* _WHAT YOU HAVE TO DO_: Copy word for word, please, the lines of the entries below running from the one containing "Given: Tap the double quote accessory key" to the one containing "The height and", both ends included.

* _RECORDED DATA_:
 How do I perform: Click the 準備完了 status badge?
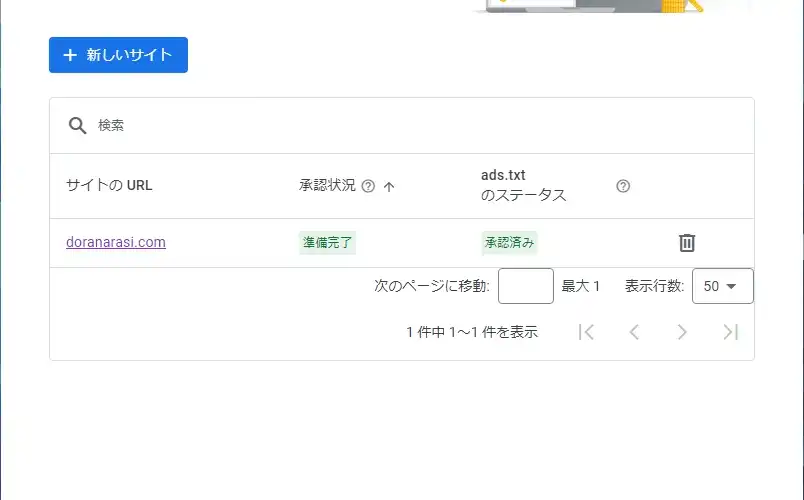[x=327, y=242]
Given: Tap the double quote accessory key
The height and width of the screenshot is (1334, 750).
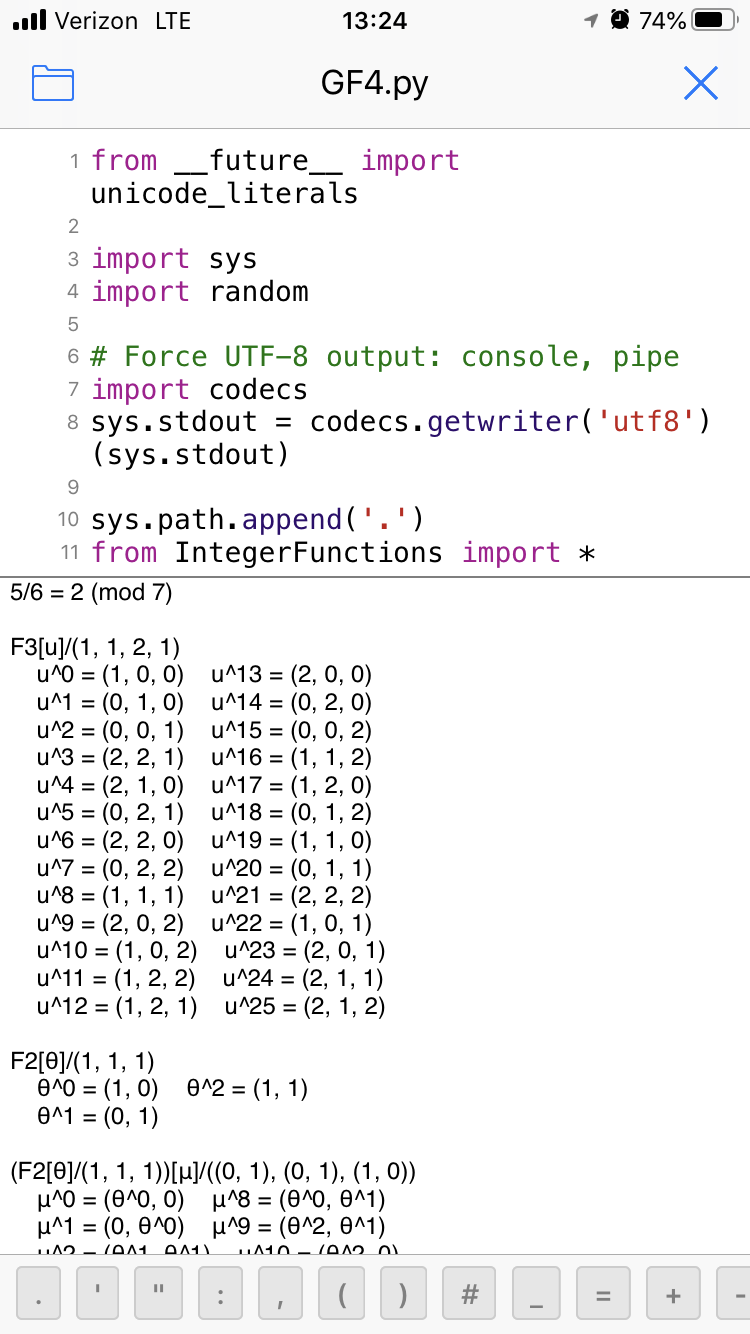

...

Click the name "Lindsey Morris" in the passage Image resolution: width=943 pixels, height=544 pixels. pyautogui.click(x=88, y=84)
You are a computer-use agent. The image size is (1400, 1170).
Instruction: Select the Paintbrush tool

* _YOUR SOLUTION_:
Given: Tap the double quote accessory key
The height and width of the screenshot is (1334, 750).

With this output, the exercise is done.